__Exercise brief__
Go through the data and copy each line where the string "language" appears.

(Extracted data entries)
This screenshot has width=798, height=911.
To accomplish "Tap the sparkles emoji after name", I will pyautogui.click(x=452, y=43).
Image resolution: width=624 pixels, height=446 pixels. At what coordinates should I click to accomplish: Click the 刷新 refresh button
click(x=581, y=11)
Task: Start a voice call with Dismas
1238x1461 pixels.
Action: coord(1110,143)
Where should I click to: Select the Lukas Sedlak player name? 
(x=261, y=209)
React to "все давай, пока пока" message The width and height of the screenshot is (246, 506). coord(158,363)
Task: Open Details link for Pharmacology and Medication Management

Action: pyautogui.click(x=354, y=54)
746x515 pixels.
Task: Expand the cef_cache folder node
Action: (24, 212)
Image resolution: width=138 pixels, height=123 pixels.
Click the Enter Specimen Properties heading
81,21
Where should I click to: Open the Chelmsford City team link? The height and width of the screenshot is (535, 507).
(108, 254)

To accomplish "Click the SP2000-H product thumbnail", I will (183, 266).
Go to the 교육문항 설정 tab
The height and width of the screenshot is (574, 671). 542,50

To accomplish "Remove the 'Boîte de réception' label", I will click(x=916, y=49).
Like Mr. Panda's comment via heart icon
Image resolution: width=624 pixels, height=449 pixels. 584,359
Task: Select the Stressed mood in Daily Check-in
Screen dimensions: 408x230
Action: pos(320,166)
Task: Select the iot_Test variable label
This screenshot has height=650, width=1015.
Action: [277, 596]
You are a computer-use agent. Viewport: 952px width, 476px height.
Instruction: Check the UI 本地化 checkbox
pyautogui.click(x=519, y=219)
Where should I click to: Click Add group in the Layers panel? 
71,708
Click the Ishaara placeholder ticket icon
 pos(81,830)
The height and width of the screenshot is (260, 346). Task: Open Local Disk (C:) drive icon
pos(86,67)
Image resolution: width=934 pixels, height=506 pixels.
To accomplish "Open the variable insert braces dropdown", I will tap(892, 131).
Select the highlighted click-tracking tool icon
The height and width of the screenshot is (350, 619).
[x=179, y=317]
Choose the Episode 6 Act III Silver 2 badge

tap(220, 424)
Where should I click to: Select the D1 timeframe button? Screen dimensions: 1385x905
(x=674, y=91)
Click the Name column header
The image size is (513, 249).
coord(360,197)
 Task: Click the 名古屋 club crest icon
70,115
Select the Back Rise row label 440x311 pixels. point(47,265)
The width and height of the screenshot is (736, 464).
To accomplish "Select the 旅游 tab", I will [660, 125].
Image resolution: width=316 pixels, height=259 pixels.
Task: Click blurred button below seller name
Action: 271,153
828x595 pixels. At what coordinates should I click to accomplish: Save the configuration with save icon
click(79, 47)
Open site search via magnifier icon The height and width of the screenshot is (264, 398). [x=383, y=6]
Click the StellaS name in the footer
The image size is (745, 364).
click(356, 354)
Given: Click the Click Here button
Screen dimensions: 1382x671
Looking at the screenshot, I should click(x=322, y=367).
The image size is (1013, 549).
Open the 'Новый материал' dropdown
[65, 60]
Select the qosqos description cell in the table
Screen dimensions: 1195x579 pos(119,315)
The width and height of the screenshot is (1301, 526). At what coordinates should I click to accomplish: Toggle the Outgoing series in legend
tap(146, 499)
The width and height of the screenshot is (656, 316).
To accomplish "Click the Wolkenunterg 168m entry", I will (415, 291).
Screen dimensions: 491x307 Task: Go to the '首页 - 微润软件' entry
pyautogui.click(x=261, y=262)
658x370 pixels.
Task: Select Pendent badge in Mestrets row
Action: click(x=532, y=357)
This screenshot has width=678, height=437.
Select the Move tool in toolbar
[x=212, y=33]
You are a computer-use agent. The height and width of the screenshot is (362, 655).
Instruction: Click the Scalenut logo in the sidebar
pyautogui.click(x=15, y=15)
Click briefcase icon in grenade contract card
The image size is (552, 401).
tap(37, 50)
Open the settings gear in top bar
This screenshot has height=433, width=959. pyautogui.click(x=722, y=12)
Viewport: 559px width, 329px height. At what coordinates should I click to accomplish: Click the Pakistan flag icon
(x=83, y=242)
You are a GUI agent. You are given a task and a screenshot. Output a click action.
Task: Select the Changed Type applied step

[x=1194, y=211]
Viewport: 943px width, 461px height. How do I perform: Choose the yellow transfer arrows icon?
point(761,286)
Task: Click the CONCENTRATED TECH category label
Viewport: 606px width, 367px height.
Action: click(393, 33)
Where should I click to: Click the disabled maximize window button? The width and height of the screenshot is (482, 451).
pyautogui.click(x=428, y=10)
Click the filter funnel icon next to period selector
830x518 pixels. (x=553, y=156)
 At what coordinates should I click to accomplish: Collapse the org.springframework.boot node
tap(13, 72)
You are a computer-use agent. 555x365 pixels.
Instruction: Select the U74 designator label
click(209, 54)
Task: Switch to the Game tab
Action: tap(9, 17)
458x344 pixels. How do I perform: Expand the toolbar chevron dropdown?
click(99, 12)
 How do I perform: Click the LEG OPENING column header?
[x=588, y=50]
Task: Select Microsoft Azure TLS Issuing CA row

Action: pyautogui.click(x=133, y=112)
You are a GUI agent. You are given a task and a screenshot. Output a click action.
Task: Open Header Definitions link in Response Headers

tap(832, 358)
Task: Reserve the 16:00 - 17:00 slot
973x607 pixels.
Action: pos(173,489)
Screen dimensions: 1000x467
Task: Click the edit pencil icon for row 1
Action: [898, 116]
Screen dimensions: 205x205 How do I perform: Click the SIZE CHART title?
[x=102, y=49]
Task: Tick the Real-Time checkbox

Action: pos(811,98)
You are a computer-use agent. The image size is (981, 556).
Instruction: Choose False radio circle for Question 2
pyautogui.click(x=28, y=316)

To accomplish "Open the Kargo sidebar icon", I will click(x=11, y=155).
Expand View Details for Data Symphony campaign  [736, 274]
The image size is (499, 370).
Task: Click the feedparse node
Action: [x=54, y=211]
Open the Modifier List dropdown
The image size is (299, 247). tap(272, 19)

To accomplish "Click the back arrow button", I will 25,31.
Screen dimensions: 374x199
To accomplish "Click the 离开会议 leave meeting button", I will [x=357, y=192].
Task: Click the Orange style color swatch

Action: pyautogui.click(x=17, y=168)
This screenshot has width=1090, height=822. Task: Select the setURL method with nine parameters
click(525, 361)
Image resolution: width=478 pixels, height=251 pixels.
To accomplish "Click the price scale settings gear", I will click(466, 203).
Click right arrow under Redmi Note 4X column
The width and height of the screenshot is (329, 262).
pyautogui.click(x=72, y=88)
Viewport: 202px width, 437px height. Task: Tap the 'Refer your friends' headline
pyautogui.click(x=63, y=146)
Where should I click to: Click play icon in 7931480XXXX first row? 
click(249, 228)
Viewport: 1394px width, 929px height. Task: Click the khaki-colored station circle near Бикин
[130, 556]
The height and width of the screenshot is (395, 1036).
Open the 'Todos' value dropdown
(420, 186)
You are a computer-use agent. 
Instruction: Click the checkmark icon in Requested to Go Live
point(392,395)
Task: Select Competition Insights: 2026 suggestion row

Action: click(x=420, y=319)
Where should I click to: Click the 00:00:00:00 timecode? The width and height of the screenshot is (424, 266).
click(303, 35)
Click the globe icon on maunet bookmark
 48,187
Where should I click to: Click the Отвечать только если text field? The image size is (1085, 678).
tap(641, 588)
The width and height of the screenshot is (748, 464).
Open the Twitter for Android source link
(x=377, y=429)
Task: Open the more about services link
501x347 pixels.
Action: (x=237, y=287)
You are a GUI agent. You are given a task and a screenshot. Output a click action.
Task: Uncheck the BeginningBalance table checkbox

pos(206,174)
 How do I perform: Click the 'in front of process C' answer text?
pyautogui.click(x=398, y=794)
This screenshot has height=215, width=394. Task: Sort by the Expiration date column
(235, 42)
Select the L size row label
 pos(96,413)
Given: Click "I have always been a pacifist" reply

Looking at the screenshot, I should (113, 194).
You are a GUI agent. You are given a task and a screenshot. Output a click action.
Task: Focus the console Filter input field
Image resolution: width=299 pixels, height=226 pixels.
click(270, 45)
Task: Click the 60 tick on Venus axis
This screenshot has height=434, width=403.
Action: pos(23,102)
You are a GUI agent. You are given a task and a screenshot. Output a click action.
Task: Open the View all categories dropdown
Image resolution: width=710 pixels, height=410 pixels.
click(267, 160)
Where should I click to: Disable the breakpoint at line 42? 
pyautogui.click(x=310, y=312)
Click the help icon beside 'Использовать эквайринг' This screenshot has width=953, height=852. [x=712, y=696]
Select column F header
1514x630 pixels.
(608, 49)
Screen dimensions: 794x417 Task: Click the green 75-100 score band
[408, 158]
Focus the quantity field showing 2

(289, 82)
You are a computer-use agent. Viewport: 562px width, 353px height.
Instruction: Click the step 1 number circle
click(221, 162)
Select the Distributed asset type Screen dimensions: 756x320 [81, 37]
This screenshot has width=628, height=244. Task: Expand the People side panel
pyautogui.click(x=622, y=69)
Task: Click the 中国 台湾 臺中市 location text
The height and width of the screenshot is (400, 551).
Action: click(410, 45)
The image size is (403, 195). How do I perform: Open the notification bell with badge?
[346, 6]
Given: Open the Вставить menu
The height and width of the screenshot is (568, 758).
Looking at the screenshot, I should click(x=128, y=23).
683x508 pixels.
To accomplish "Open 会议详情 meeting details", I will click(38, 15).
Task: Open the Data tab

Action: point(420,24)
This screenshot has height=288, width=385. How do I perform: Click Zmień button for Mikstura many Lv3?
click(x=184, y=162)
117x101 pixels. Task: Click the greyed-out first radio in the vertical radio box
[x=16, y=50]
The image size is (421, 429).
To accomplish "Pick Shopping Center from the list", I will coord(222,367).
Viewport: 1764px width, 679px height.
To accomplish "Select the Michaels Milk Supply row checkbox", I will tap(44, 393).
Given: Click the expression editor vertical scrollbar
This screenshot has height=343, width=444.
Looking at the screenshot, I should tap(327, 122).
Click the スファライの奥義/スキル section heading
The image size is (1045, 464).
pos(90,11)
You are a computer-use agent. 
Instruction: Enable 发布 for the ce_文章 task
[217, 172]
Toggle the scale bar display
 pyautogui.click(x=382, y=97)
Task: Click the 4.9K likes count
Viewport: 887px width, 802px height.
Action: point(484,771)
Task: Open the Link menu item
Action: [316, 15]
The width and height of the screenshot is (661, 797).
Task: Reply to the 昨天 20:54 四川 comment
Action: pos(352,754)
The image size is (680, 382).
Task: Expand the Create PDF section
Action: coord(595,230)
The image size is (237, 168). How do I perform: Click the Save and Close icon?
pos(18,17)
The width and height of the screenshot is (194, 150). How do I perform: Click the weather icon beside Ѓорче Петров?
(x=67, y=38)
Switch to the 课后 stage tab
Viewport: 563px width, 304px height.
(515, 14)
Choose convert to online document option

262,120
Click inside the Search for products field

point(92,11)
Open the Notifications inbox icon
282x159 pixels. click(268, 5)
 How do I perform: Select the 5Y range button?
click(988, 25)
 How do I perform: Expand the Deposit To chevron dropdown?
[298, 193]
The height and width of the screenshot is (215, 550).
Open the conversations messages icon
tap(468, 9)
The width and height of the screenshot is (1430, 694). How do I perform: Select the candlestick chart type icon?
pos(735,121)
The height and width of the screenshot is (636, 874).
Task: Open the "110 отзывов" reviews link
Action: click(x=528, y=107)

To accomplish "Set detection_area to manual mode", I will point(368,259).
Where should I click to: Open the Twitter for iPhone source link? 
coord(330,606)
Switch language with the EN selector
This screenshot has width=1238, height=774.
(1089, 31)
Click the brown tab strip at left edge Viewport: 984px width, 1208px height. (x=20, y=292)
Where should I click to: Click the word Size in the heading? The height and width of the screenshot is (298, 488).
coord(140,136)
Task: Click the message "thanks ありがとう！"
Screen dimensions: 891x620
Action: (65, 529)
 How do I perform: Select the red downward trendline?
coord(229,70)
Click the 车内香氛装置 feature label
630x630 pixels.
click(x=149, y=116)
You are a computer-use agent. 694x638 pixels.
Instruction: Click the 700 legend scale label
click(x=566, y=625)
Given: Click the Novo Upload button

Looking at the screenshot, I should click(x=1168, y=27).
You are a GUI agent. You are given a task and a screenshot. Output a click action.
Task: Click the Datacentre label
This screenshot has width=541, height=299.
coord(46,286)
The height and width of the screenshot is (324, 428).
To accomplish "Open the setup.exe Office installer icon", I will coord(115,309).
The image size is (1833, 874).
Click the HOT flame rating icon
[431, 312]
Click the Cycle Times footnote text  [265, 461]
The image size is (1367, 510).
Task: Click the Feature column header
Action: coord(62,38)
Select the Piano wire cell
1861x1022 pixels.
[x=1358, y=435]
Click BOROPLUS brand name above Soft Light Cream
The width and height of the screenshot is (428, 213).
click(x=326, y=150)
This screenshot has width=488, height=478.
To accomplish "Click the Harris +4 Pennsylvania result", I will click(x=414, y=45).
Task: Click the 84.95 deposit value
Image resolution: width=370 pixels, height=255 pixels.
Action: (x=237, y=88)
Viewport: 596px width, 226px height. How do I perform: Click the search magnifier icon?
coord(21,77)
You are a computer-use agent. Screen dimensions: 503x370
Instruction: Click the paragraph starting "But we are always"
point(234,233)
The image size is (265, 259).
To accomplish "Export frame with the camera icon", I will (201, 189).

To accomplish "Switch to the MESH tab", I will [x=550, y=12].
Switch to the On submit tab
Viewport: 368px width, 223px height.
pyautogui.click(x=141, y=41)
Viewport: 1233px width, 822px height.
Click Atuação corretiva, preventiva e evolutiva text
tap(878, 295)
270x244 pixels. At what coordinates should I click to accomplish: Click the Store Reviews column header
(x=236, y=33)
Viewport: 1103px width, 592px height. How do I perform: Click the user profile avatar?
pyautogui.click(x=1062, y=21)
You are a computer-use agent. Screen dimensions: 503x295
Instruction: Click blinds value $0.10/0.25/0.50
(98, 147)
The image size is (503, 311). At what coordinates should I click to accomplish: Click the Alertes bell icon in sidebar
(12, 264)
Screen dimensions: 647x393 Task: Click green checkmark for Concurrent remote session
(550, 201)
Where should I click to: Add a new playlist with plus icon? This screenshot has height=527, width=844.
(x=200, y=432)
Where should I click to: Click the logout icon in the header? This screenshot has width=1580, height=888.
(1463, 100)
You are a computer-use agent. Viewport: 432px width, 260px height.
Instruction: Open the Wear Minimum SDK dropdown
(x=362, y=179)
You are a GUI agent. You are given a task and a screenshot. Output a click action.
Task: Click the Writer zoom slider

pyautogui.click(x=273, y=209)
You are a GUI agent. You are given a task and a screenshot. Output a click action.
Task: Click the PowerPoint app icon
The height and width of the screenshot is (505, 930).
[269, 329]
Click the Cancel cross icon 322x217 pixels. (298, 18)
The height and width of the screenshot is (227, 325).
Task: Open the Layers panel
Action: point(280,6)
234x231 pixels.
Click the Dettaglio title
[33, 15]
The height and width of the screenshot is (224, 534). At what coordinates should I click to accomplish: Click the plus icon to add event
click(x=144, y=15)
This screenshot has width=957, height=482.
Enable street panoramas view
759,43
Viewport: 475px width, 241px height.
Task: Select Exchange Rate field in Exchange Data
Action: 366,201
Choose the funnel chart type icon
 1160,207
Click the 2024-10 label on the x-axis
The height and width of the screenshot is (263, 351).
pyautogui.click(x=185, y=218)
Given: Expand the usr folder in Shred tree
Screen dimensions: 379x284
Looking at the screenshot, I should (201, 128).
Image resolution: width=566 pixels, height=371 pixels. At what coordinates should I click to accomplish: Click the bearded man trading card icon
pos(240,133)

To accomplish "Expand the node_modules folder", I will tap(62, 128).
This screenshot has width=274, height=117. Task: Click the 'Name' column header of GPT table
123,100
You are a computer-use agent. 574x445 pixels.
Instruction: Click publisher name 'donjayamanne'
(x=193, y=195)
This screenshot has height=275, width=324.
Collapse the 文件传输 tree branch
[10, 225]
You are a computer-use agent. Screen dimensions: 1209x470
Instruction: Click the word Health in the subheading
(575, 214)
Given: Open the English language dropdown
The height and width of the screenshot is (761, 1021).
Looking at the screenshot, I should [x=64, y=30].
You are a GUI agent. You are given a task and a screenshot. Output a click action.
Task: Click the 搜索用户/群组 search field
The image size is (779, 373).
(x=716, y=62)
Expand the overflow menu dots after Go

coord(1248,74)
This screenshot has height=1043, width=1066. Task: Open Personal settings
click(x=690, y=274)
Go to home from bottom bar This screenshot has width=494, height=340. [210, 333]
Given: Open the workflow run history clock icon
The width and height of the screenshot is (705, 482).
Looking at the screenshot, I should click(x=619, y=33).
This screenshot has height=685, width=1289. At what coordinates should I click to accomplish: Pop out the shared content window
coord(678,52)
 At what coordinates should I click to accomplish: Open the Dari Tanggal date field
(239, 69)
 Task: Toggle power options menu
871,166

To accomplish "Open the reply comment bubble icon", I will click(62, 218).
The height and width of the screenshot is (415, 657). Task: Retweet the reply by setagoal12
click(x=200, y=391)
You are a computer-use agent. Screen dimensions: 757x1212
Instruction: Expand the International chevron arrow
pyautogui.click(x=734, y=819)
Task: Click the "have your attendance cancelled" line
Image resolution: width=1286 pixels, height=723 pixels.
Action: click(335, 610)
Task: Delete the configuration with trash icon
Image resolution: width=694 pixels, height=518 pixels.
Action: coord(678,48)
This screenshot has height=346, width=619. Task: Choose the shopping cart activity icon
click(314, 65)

__Result for this task__
Switch language with the EN selector
Given: Open the English language dropdown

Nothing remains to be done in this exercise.